__EXCERPTED PASSAGE__:
· · · · ·

Sun Minmin and her husband Gu Yu are friends of Chen Du whom I worked with in graduate school in Florida. Minmin and Yu have taken me as a houseguest, showing tremendous hospitality. Today [May 10] Minmin led me around the city. We started with a hot soy-milk soup with steamed bread and a light fluffy friend breadstick for me before a misty morning stroll down the Bund — colonial architecture on this side of the street, skyscrapers from the future on that side of the river. Next — Lu Yuan, gardens with Qing dynasty halls, hidden courtyards, ponds, rock gardens, all connected with an elegant maze of passageways and walls. In the immediately surrounding streets foreign and Chinese tourists shopped the bazaar under reconstructedly traditional rooflines. Minmin took us through a traditional Chinese medicine pharmacy with shelves of dried things, rows of bottled stuff, and display boxes of ancient ginseng root. We took lunch at a large and crowded buffet — foreigners conspicuously absent. Minmin selected a Shanghai spread; I forget the menu, but I took pictures.
We took a taxi to the house of the first secret meeting of the CCPC. It was small, well-kept, and deathly quiet. And then we hopped over to the Shanghai Museum.

· · · · ·

__RECORD EXTRACTS__:
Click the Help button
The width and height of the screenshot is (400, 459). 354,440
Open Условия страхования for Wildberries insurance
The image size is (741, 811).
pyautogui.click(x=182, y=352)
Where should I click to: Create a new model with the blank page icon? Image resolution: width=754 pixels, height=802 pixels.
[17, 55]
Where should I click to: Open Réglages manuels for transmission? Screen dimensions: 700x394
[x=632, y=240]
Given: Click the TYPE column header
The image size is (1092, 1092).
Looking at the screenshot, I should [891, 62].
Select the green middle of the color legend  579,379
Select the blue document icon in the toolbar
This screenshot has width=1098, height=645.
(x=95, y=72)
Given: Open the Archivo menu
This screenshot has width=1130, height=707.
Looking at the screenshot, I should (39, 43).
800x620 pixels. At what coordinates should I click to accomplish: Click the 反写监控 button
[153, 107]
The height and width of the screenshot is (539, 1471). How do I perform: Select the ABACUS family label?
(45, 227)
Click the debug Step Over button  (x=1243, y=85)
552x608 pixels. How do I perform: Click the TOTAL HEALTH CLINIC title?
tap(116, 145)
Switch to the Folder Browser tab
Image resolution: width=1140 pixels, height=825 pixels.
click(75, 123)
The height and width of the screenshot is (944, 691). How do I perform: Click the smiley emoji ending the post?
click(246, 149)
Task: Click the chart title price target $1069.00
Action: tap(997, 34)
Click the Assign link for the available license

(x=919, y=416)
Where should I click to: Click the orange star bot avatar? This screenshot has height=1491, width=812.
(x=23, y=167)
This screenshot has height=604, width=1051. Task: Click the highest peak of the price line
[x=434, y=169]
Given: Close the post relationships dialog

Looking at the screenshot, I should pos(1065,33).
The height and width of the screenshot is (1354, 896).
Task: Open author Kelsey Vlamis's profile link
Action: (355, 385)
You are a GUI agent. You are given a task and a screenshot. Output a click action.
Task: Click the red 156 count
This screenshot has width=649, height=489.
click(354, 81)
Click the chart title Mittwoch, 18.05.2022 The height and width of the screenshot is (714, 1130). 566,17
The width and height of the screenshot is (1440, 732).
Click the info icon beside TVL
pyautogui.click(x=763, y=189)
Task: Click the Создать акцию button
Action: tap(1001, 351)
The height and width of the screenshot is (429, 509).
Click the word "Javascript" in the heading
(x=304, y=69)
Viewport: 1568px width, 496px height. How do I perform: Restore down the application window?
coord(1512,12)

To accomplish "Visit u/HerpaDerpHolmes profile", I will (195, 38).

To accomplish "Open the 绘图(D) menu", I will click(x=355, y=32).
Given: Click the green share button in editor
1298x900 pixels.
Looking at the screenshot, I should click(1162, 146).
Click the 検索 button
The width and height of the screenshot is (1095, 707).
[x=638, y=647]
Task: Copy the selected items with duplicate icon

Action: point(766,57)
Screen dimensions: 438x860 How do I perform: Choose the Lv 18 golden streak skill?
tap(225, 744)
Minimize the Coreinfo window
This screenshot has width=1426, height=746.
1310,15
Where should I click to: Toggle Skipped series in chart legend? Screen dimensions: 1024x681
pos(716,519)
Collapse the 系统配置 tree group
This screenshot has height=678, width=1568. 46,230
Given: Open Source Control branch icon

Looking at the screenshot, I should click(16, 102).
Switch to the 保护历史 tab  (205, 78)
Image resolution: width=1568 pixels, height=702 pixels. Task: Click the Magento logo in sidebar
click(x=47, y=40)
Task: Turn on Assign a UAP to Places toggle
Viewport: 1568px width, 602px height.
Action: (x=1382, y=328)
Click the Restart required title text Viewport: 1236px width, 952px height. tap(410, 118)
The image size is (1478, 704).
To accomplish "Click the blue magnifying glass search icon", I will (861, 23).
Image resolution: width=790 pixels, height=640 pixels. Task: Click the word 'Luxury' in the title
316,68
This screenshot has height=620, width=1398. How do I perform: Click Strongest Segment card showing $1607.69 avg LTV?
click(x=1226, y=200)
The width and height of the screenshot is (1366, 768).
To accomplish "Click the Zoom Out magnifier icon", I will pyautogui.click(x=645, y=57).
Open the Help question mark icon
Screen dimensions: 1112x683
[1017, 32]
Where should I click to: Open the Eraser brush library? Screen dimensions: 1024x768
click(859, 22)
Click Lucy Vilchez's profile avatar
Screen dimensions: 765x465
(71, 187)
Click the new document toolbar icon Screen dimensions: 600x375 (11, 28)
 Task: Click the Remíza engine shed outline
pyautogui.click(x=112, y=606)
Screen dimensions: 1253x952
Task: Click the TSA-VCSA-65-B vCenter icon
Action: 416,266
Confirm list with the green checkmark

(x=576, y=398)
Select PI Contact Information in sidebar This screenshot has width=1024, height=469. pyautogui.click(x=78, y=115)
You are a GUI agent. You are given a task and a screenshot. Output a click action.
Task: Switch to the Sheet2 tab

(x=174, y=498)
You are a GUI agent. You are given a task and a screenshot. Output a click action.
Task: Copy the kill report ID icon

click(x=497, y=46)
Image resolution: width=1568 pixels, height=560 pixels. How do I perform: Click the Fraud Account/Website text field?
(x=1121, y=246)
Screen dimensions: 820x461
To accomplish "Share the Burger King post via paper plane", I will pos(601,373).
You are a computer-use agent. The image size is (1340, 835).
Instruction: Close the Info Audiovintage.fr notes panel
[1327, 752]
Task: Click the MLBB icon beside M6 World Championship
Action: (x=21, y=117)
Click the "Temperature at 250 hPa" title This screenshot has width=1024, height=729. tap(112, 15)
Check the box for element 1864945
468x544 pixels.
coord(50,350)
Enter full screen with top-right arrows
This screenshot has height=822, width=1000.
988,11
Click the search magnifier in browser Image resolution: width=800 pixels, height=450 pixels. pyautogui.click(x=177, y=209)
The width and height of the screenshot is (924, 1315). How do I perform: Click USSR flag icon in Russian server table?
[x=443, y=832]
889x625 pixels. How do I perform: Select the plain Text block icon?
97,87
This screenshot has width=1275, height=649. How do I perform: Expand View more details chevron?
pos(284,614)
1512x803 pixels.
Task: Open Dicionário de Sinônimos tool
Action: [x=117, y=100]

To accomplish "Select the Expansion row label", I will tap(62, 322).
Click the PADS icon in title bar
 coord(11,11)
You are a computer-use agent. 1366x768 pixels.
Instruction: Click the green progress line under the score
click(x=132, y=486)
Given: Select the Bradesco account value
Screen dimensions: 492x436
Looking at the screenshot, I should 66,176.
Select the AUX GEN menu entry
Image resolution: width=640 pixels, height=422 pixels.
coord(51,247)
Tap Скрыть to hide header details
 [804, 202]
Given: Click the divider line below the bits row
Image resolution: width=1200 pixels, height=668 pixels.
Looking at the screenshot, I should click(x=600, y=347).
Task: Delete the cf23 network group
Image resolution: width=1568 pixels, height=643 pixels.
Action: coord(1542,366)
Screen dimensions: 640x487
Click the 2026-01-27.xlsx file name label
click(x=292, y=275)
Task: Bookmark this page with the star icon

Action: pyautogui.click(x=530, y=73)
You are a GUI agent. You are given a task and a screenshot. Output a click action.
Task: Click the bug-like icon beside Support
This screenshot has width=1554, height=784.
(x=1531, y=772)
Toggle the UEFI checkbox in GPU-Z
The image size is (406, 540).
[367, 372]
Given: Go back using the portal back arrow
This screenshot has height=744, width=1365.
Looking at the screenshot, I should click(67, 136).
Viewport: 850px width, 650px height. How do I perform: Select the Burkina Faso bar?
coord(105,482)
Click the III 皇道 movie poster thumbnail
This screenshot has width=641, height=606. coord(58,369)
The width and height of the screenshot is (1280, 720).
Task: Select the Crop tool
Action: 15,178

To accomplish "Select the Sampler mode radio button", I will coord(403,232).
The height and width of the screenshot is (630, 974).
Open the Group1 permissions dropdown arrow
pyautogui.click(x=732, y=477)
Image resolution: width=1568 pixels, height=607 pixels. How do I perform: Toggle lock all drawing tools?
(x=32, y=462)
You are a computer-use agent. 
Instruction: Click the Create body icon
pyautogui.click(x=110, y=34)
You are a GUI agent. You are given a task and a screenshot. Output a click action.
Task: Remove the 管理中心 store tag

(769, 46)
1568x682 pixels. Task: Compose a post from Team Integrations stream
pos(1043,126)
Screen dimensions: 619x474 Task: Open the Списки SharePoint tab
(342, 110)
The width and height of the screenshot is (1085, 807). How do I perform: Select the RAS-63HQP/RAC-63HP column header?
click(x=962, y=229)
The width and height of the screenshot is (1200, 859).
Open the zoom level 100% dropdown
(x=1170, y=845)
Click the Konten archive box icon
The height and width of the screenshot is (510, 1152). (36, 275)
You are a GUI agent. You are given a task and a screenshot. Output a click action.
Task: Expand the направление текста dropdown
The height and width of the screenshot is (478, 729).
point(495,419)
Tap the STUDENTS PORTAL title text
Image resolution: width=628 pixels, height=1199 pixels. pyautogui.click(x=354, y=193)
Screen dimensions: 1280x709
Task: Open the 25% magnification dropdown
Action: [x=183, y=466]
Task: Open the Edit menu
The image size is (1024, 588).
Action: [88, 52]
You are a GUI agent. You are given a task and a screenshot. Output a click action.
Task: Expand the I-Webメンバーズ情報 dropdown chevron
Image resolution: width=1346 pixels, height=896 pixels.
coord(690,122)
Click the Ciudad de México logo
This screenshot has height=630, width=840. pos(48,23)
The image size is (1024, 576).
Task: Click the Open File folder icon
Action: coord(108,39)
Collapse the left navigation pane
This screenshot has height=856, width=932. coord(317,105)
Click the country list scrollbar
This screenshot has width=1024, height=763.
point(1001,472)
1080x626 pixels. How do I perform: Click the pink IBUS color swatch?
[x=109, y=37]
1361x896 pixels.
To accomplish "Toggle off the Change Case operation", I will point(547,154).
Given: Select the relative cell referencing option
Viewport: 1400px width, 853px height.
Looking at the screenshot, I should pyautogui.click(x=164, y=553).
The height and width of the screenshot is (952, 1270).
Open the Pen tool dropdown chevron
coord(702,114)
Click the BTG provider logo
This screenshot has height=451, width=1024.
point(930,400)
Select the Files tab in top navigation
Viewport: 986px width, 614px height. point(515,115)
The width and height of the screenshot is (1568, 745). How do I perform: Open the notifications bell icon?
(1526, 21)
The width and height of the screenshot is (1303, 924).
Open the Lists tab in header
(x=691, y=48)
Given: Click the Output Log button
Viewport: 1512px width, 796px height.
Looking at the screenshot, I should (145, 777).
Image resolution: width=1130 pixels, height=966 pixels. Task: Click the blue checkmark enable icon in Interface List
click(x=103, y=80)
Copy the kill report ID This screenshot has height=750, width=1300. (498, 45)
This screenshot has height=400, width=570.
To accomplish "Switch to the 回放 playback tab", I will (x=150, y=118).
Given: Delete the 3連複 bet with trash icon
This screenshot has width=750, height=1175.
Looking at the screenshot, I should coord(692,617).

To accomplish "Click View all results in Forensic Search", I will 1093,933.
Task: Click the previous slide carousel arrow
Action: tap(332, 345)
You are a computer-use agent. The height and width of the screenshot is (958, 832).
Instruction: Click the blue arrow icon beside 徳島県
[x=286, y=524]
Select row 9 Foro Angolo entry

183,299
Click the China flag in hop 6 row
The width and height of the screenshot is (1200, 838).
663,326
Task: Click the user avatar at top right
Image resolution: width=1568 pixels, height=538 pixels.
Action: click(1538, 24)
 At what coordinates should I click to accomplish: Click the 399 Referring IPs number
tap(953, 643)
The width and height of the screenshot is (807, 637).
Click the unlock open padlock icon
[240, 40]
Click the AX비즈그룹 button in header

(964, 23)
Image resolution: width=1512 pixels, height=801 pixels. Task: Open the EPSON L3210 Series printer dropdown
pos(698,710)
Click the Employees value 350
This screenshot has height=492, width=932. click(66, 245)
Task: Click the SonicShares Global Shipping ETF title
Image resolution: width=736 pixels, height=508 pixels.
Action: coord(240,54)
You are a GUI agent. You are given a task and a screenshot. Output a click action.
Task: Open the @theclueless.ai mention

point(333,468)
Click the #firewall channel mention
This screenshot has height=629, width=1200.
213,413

· · · · ·

__WHAT YOU HAVE TO DO__: In the Shanghai travel account, where did the group go after the house of the first secret meeting of the CCPC? The items come from a separate source.

__PROBLEM SOLUTION__: The Shanghai Museum.